Omg, thanks for the tips!!! That solves the only two things that thought were so annoying, I thought there might be a way to do it better, but had no idea how to look for it
This is my first Book Club, I’ve read a little bit of Naruto, and all of tadoku’s graded readers. Looking forward to this one, really liked the little previou i’ve seen on Amazon.
No problem! If it makes you feel any better about not knowing how to search for it, even if you do, the top results wouldn’t give you the shorter ways. It does give you other keyboard shortcuts, but I discovered the shift+caps one on my own by mistake when using the ones I could find on Google, and then realized that, hey, wait. There’s a much faster way to do this. It’s so much more convenient this way for me. Though, if I used more special characters like other languages have, or didn’t have an American layout, I imagine it wouldn’t be quite as convenient.

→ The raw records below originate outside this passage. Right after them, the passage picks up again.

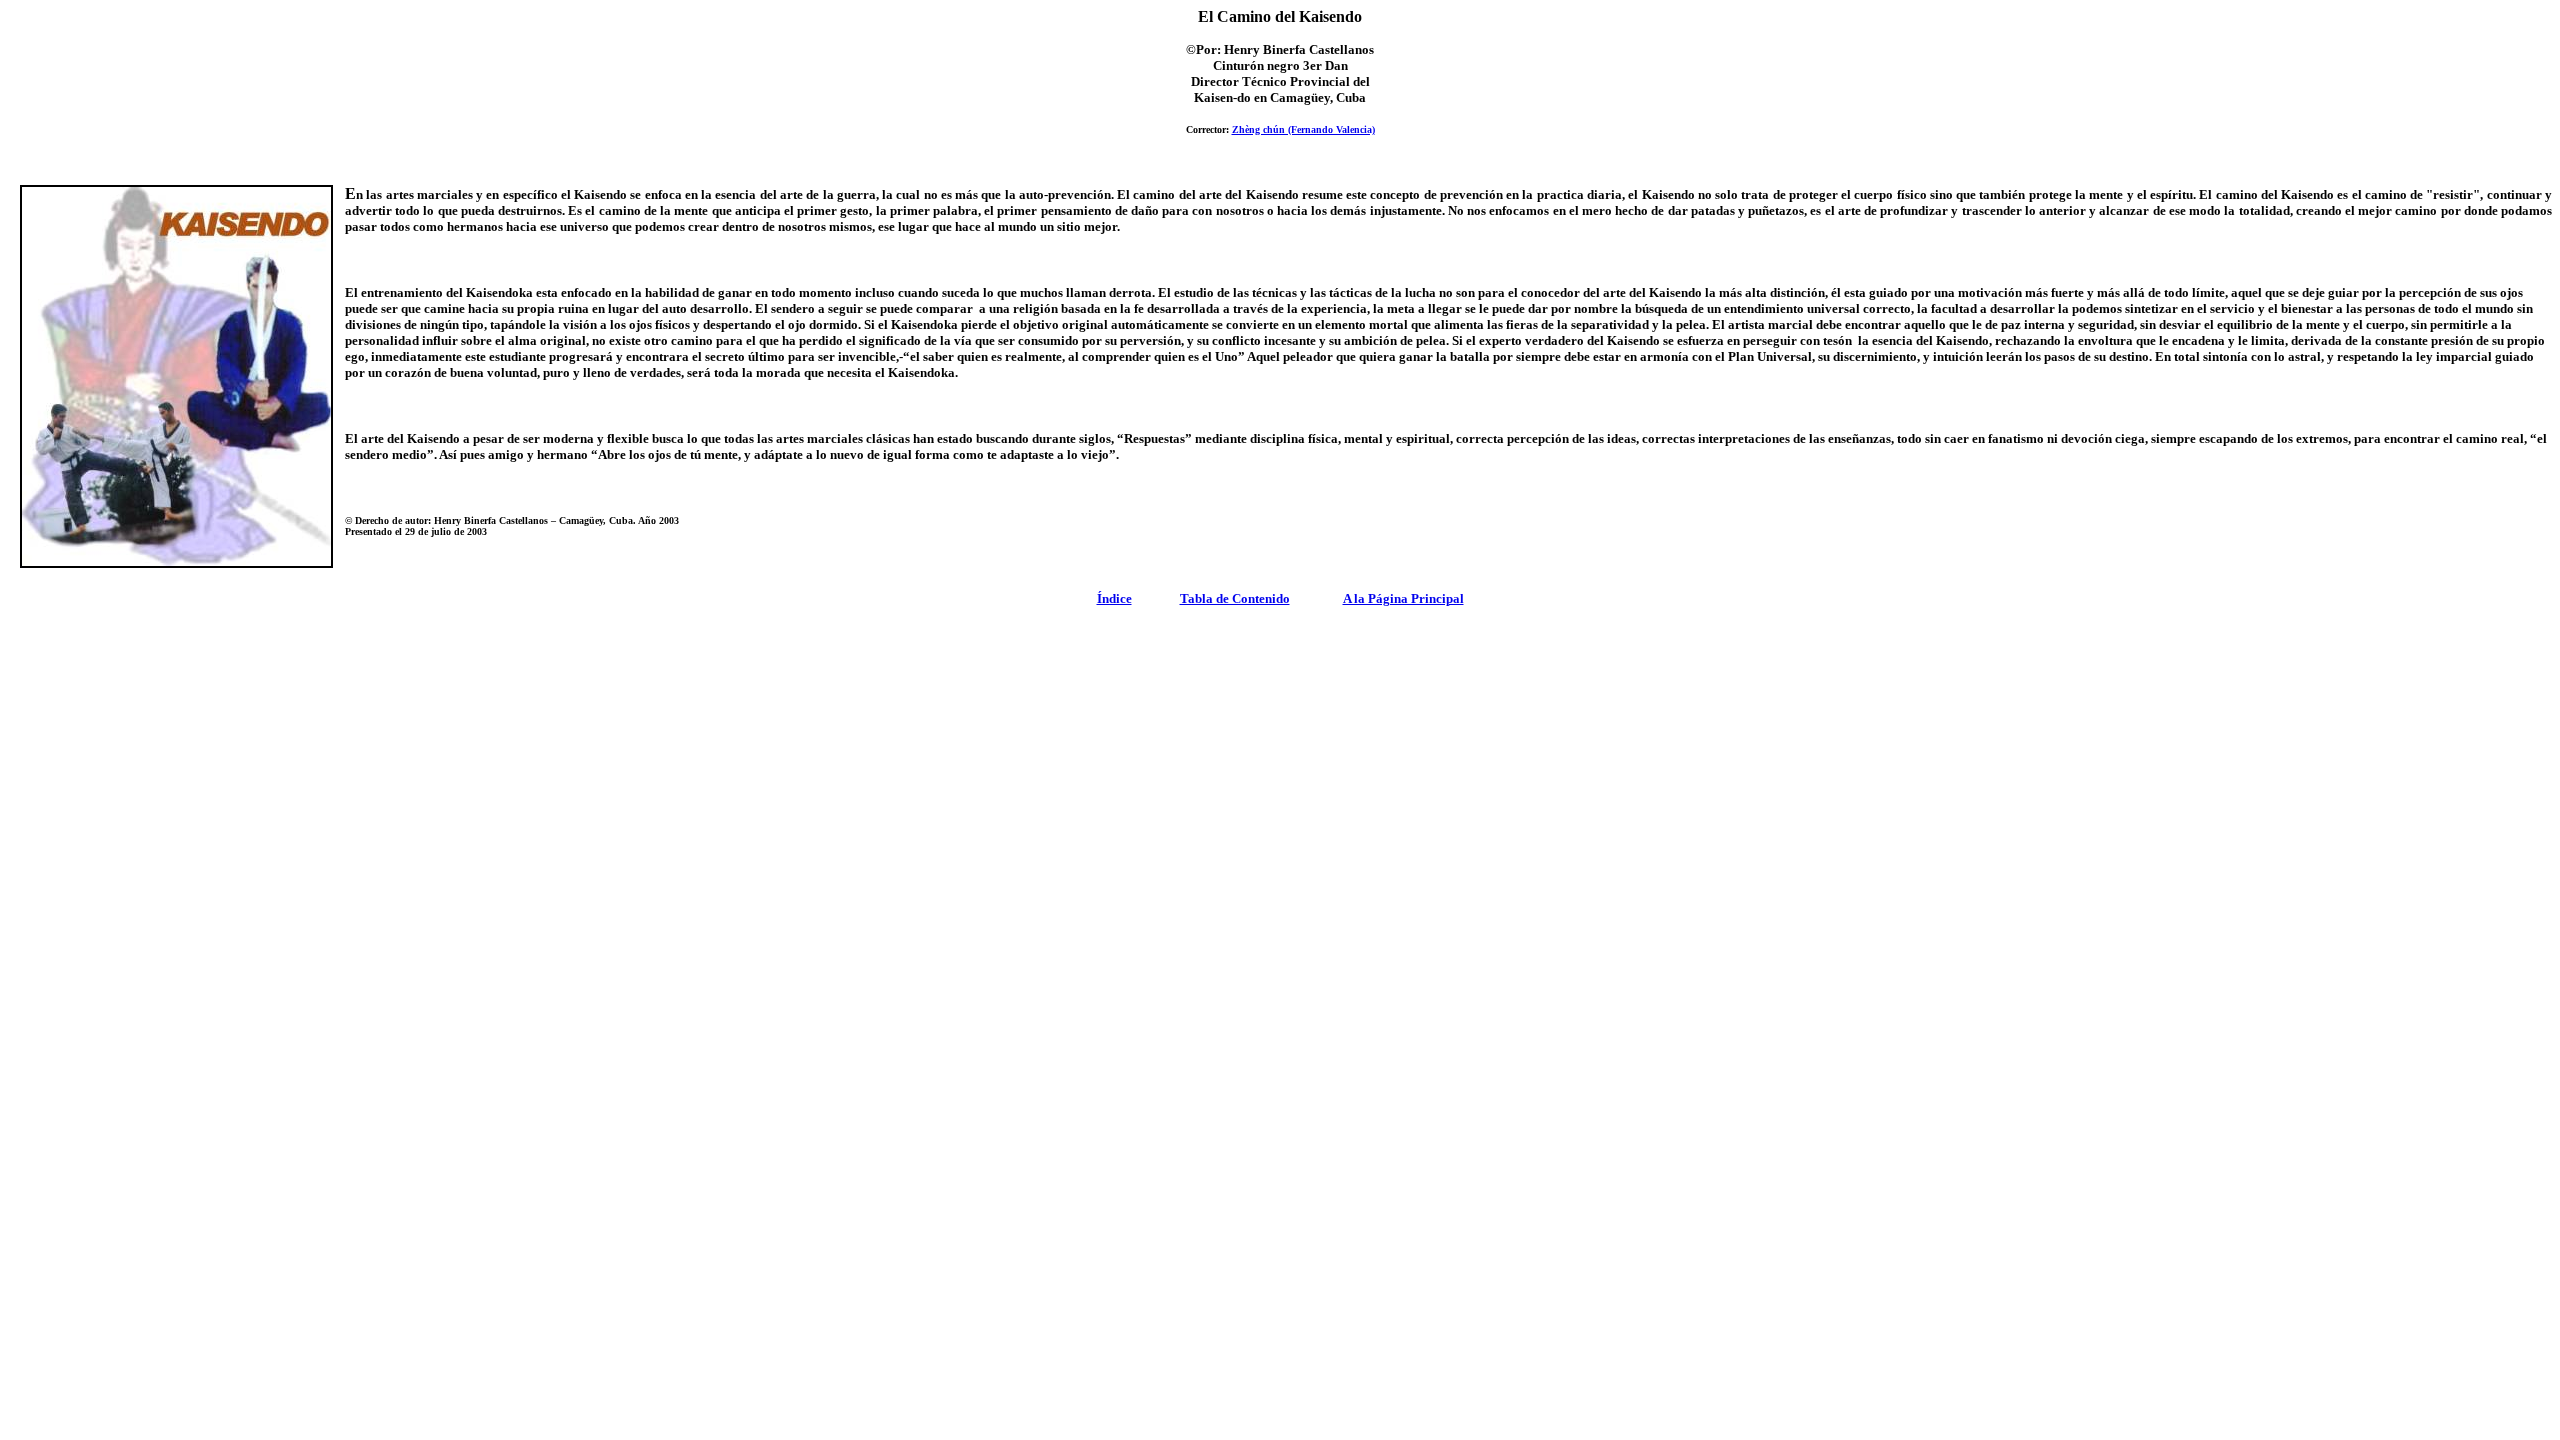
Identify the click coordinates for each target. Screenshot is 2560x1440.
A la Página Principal (1403, 598)
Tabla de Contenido (1235, 598)
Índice (1114, 598)
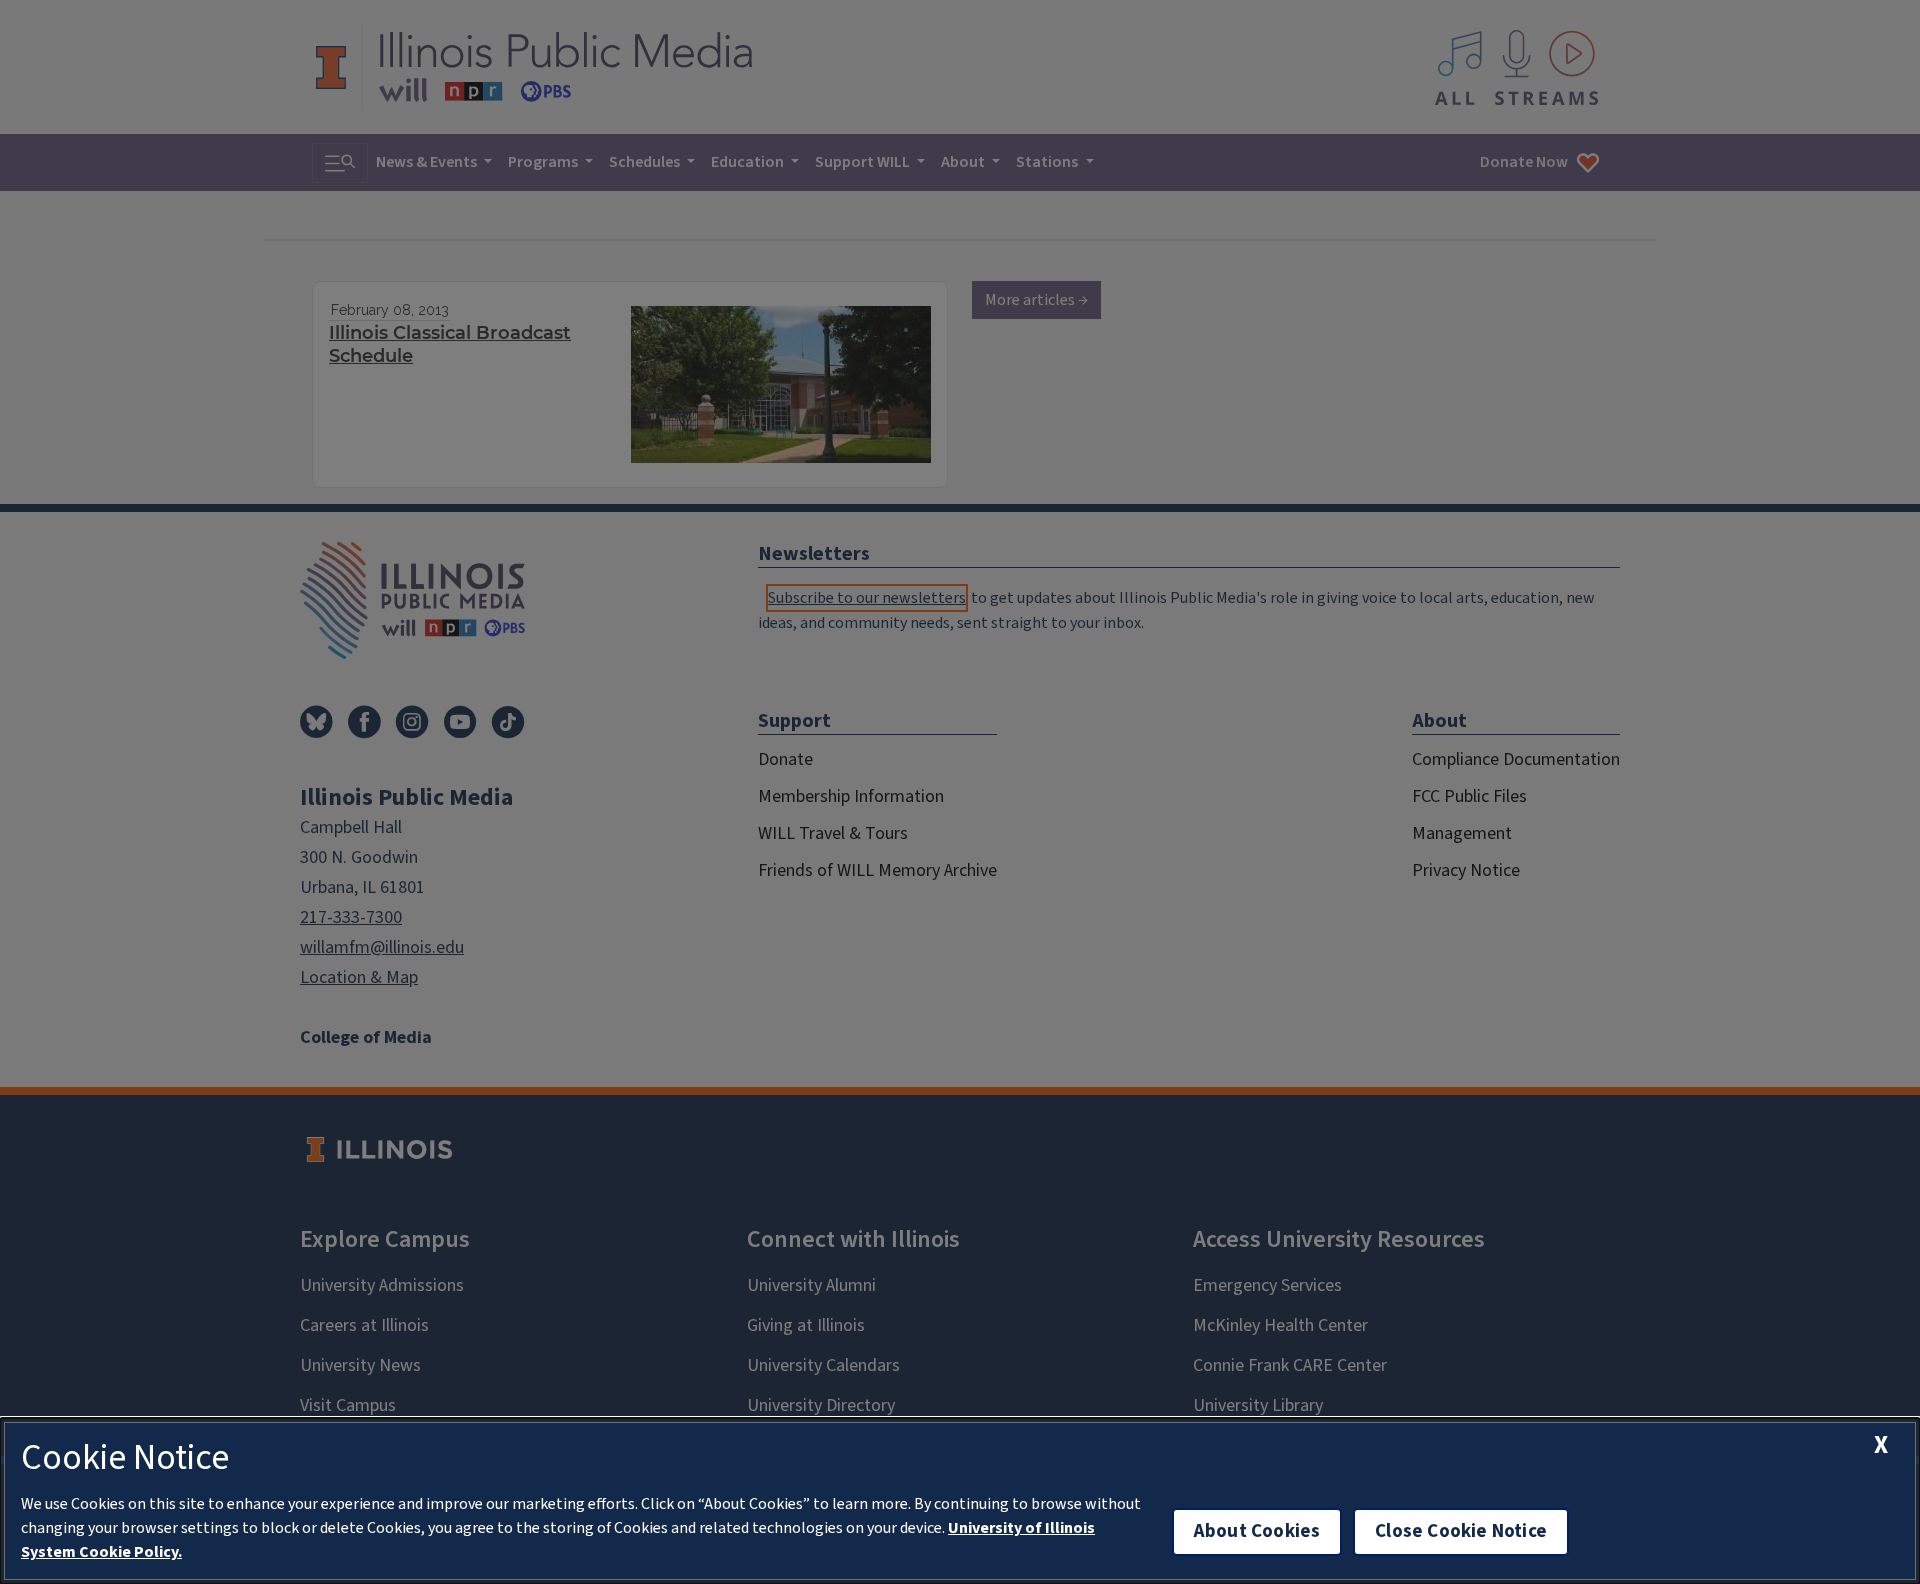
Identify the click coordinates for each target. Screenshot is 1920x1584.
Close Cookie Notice (1461, 1531)
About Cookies (1257, 1531)
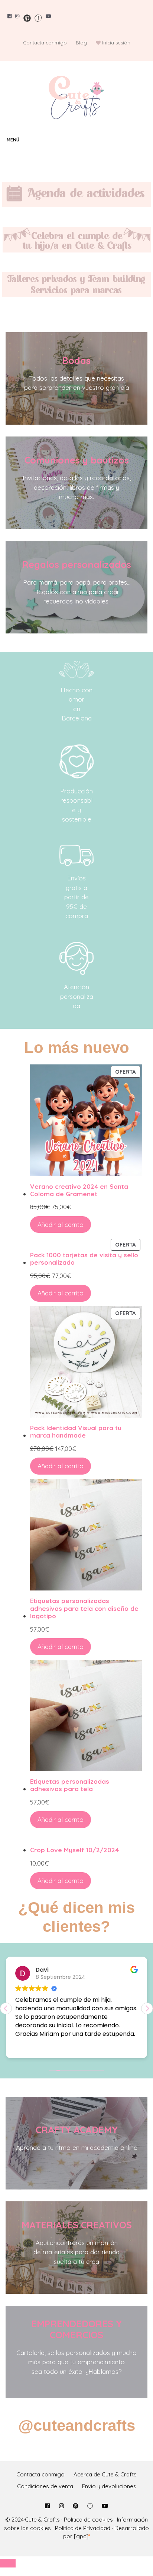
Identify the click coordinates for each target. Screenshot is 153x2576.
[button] (147, 2008)
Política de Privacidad (82, 2528)
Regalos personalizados (76, 564)
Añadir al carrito (61, 1224)
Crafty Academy (77, 2129)
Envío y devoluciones (109, 2486)
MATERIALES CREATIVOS (77, 2225)
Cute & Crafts (42, 2519)
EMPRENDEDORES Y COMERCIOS (76, 2329)
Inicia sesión (116, 43)
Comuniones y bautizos (77, 460)
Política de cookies (88, 2519)
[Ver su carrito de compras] (146, 139)
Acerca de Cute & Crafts (105, 2474)
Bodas (76, 360)
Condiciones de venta (45, 2486)
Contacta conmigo (45, 43)
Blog (81, 43)
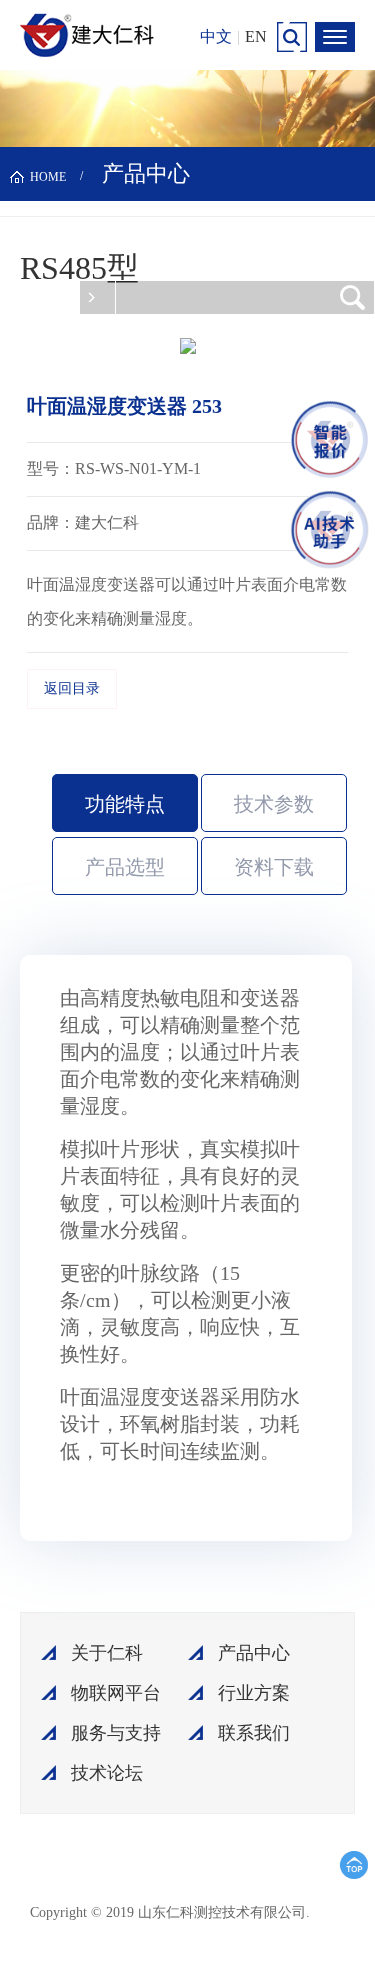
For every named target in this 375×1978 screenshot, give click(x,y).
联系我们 (254, 1733)
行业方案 (254, 1693)
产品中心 (254, 1653)
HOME (48, 177)
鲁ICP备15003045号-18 (229, 1920)
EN (256, 36)
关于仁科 (107, 1653)
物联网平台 (116, 1693)
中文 (216, 36)
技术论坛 (107, 1773)
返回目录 (72, 688)
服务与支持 (116, 1733)
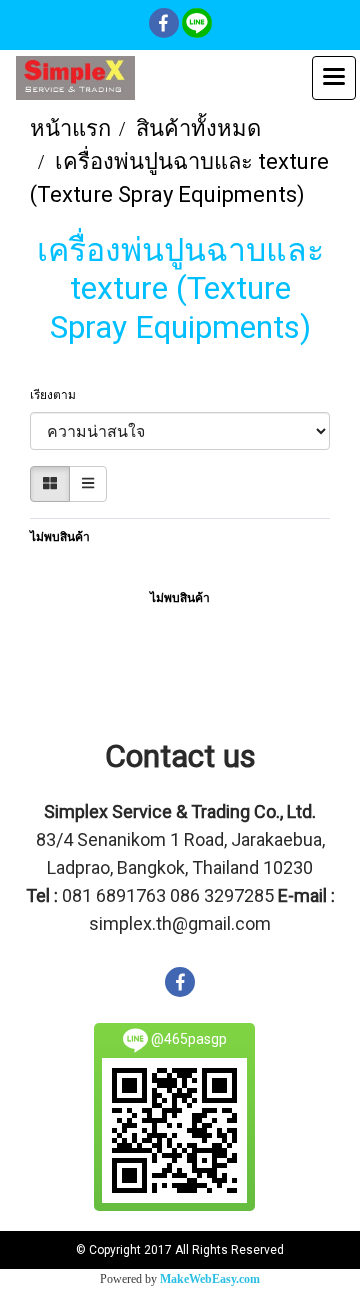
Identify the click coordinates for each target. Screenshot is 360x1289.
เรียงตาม (57, 395)
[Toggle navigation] (334, 78)
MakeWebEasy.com (210, 1279)
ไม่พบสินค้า (60, 537)
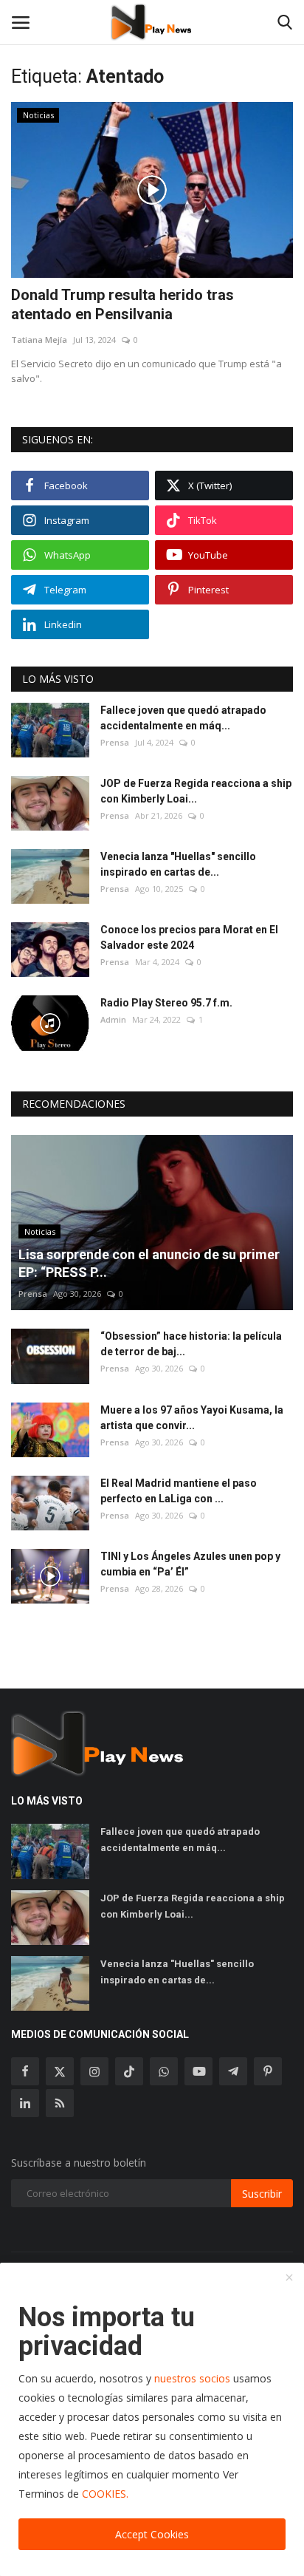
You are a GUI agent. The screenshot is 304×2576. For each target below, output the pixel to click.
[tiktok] (129, 2071)
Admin (113, 1019)
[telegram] (233, 2071)
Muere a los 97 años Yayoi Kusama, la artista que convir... (191, 1417)
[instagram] (94, 2071)
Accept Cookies (152, 2534)
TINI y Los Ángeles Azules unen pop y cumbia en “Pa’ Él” (190, 1564)
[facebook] (25, 2071)
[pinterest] (268, 2071)
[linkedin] (25, 2103)
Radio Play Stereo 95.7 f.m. (166, 1003)
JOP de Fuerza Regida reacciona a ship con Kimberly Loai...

I believe the Katakana thing was taught to me by @2OC3aOdKgwSGlxfz a while back when I was still swapping into Katakana directly by using Alt+Caps to get to Katakana, and Ctrl+Caps to force it back to Hiragana. It worked, but it was just extra keypresses, and meant that if I Shift+Caps’d back into Romaji without switching back to Hiragana first, it would default to Katakana when I changed back, and it was just a mild annoyance. (Still loads better than having to swap to the mouse and click in the bottom right to change input methods like I was doing when I first installed the IME).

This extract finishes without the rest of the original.